[BUG] Quantized MoE model is generating invalid repsonse #991

BodhiHu · 2025-01-02T08:33:42Z

Describe the bug

Hi,

After quantizing the model, it's generating repeating response.

Below is the convert and test script:

from datasets import load_dataset
from transformers import AutoTokenizer
from gptqmodel import GPTQModel, QuantizeConfig

model_id = "/path/to/LLaMA-MoE_8B-2_8-sft"
quant_path = "/path/to/LLaMA-MoE_8B-2_8-sft-GPTQ-w4g128"
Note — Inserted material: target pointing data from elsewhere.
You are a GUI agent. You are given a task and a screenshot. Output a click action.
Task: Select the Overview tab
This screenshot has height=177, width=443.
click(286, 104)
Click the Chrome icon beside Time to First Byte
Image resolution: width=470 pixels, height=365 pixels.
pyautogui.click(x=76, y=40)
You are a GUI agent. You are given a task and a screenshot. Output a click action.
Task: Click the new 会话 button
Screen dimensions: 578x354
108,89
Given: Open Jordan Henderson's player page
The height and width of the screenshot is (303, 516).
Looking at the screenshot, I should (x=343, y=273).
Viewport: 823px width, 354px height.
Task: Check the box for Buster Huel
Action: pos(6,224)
tokenizer = AutoTokenizer.from_pretrained(model_id)

calibration_dataset = [
  tokenizer(example["text"])
  for example in load_dataset(
    "allenai/c4",
    data_files="en/c4-train.00001-of-01024.json.gz",
    split="train"
  ).select(range(1024))
]

quant_config = QuantizeConfig(bits=4, group_size=128, desc_act=False)

model = GPTQModel.load(model_id, quant_config)

model.quantize(calibration_dataset)

model.save(quant_path)

model = GPTQModel.load(quant_path)

result = model.generate(
  **tokenizer(
      "Good Morning! Once upon a time, there's a company called", return_tensors="pt"
  ).to(model.device)
)[0]

print(f"\n{tokenizer.decode(result[0], skip_special_tokens=True)}\n")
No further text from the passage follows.